When you’re not in combat you’ll be scouring the wasteland for scrap, water, and fuel, and you’ll be tackling the game’s many missions and tasks, such as taking over enemy bases and camps. These are all different in layouts, but feel similar, and consist of perimeter defences you need to take out with the Opus, internal guards that need to be defeated, and goals that need to be achieved, such as blowing up oil pumps or fuel transfer tanks. Once a base is captured, allies will take it over, and you’ll be supplied with scrap at regular intervals. The more bases you have, the more scrap you’ll be sent.

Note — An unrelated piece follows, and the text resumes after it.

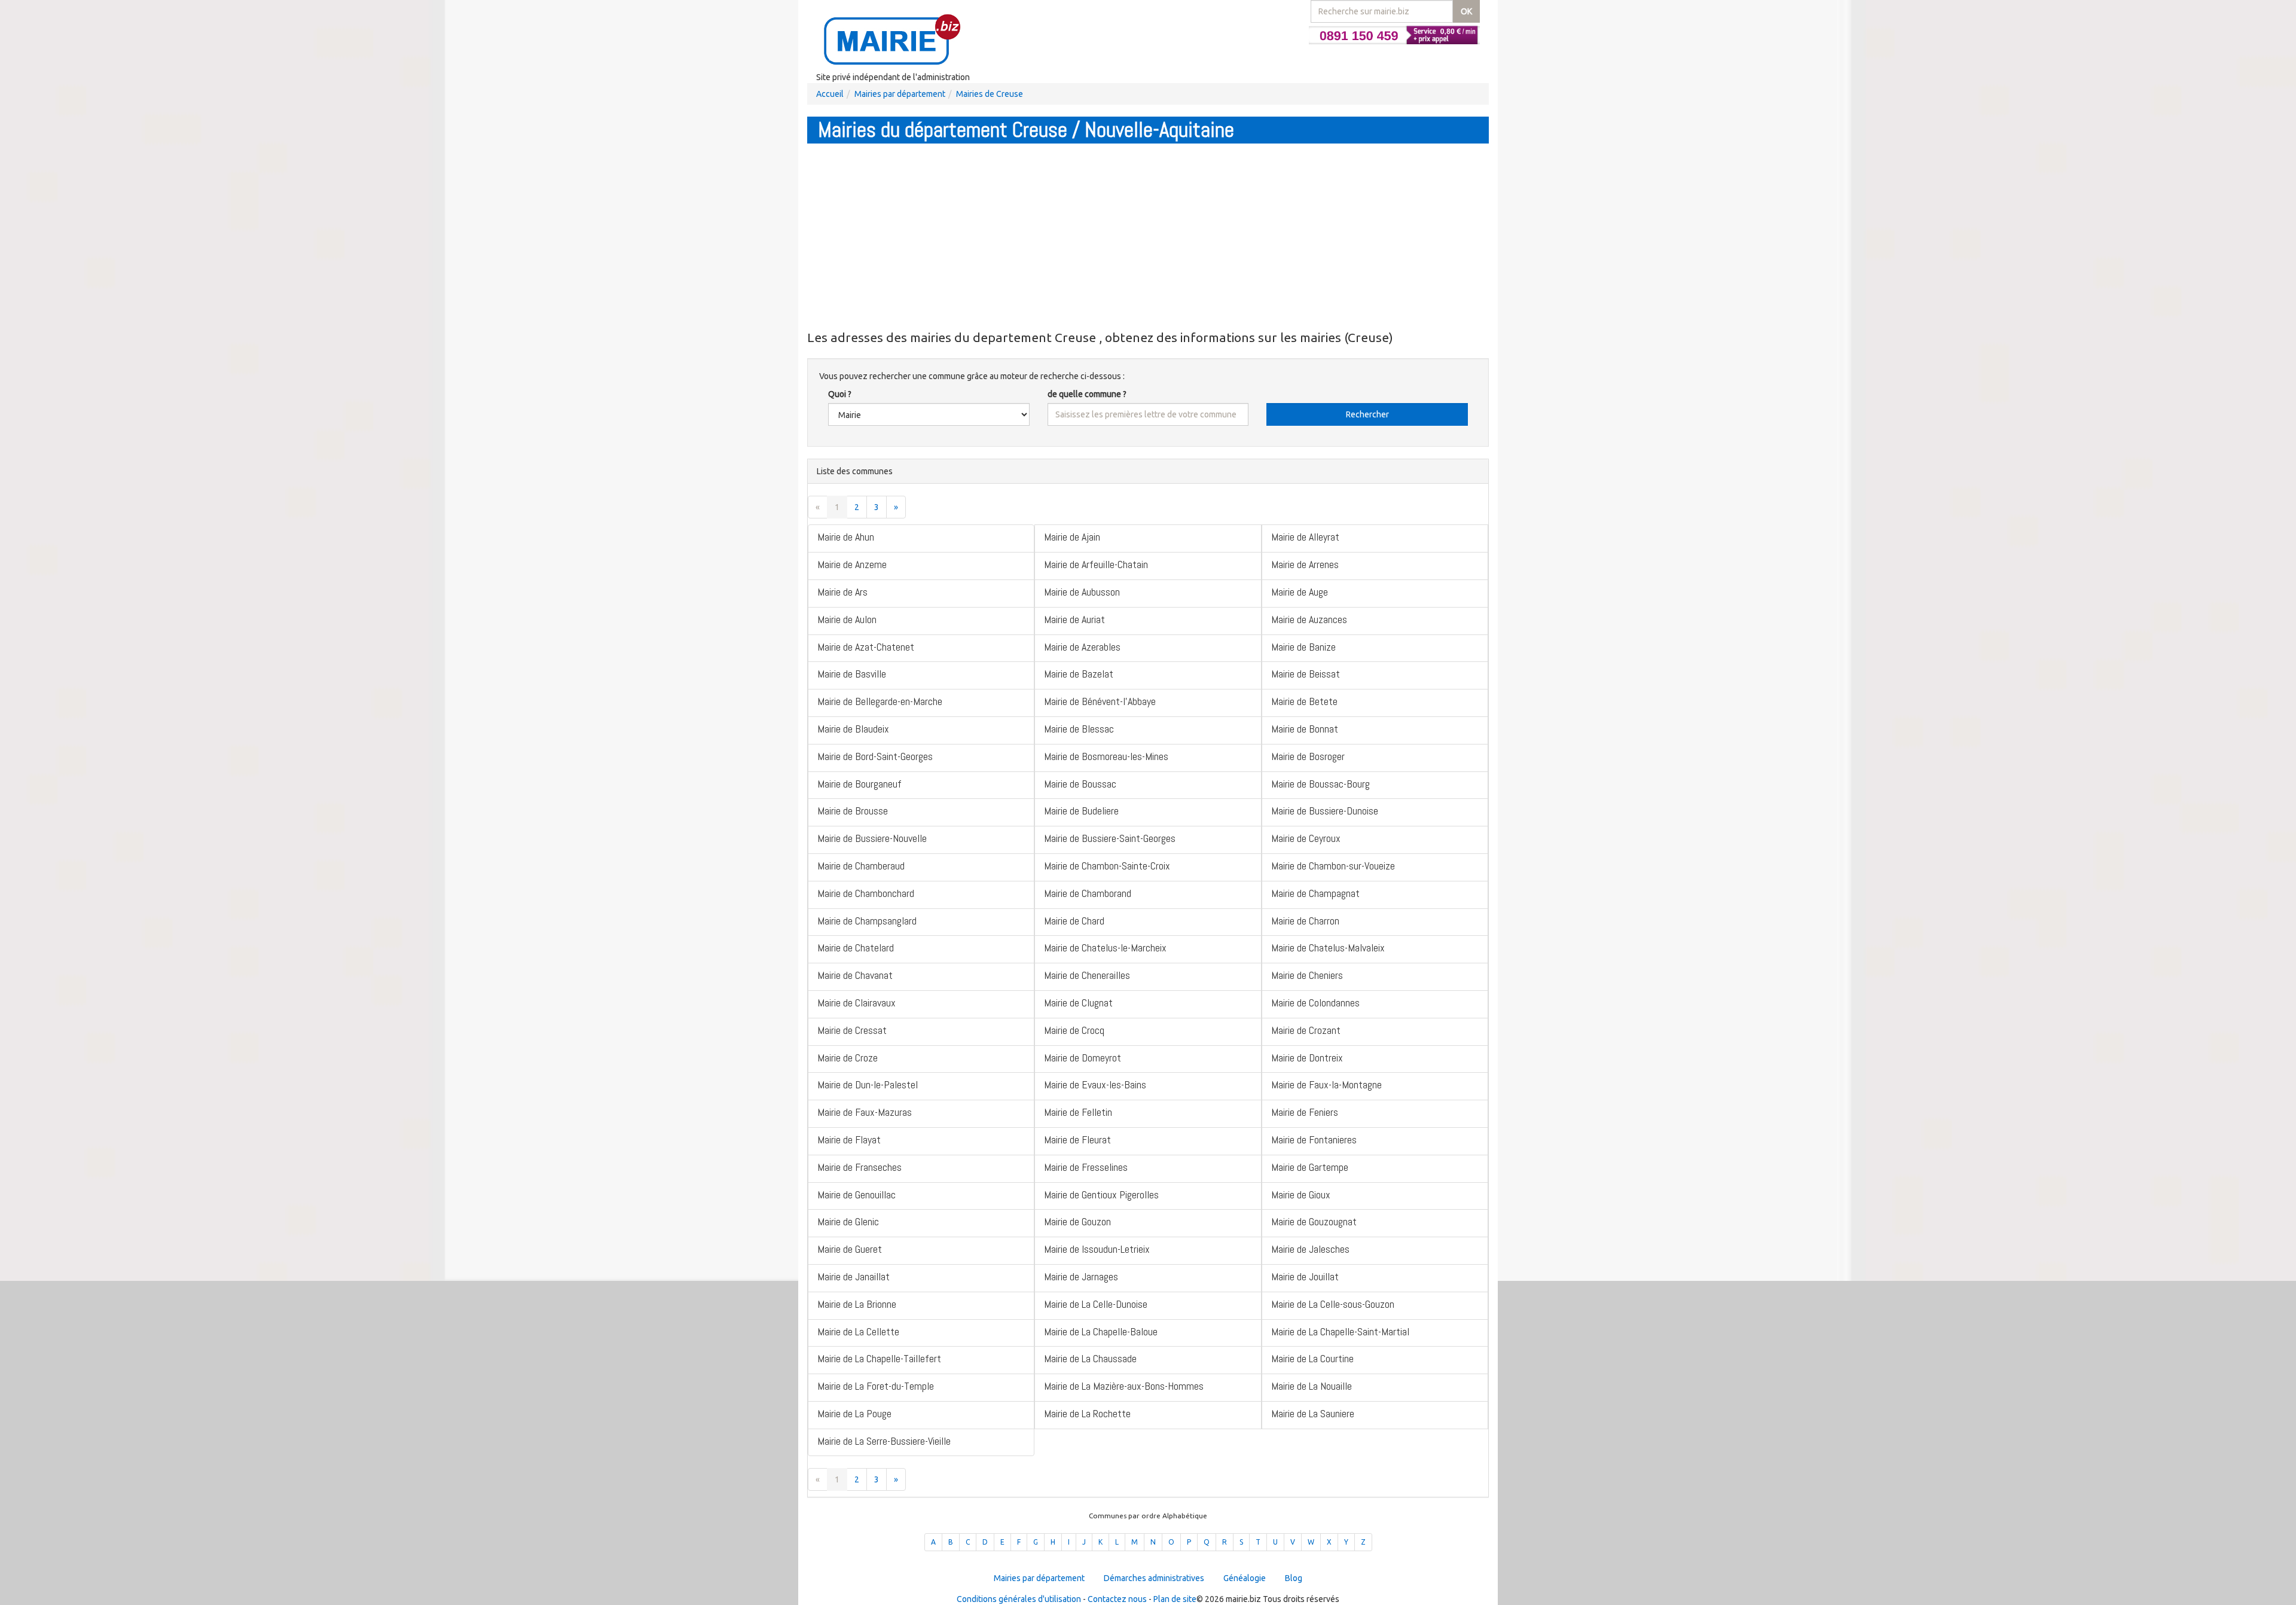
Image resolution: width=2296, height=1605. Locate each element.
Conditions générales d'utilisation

As you conquer bases, and do other tasks, such as pulling down Scrotus’ scarecrow totems spread around the world, you lower the threat level in each area, much like the system seen in Volition’s Red Faction Guerrilla. A lower threat level means less attacks, and opens up upgrade options for the Magnum Opus. You can also run errands for allied strongholds, which further benefit you with such things as free water, fuel, and weapons, and even scrap gathering when you’re not playing.
This is all good, and I had a blast in the game’s apocalyptic world, but after a while you begin to feel like there could be more. The world is barren, being a wasteland and all, but there’s an overuse of the same buildings and locations, and not enough variety. It’s good, but it could be great. The game also has a lot of busywork going on, and this will certainly upset some.
Mad Max revolves around building up the Magnum Opus, and to do this you need a lot of scrap, and other requirements, such as Max’s level, which needs to be raised by performing tasks and completing challenges. As I mentioned before, this requires players to do a lot of work, notably in the form of side quests. Missions that are often totally optional in many other games of this ilk are not so optional here, and you’ll have to plough through a great deal of them to earn the scrap and requirements to proceed. In fact, at points the game even stops you progressing through the story until you’ve done this. This adds to the game’s longevity, sure, but it does feel like filler at times, and Avalanche artificially increasing playtime using cheap methods.
Thankfully, I personally didn’t mind this much, as I did enjoy the game enough for this not to be a problem for me, but if you don’t like this kind of to and fro content, Mad Max will likely disappoint, and you’ll tire quickly.
One thing that certainly did irk me was the game’s focus on your own, custom vehicle being thrown out of the window from time to time, with some missions forcing you to use other vehicles or ‘archangels’, special preset vehicles. I spent a lot of time building up my car as I liked, and thought I should be able to use it when I liked, too. Apparently not.
Regardless of the game’s quality, however, which I have to say is pretty good on the whole, the major failing here is the timing of release. Not only has the game greatly missed the movie’s release window, it also released on the same day as Metal Gear Solid V: The Phantom Pain. That’s just commercial suicide, and the game will suffer because of it.
This is a shame, as I actually enjoyed Mad Max, and feel it’s a strong enough game to warrant a purchase. Put up against Kojima’s masterpiece, though, there’s just no comparison, and Metal Gear will win out every time.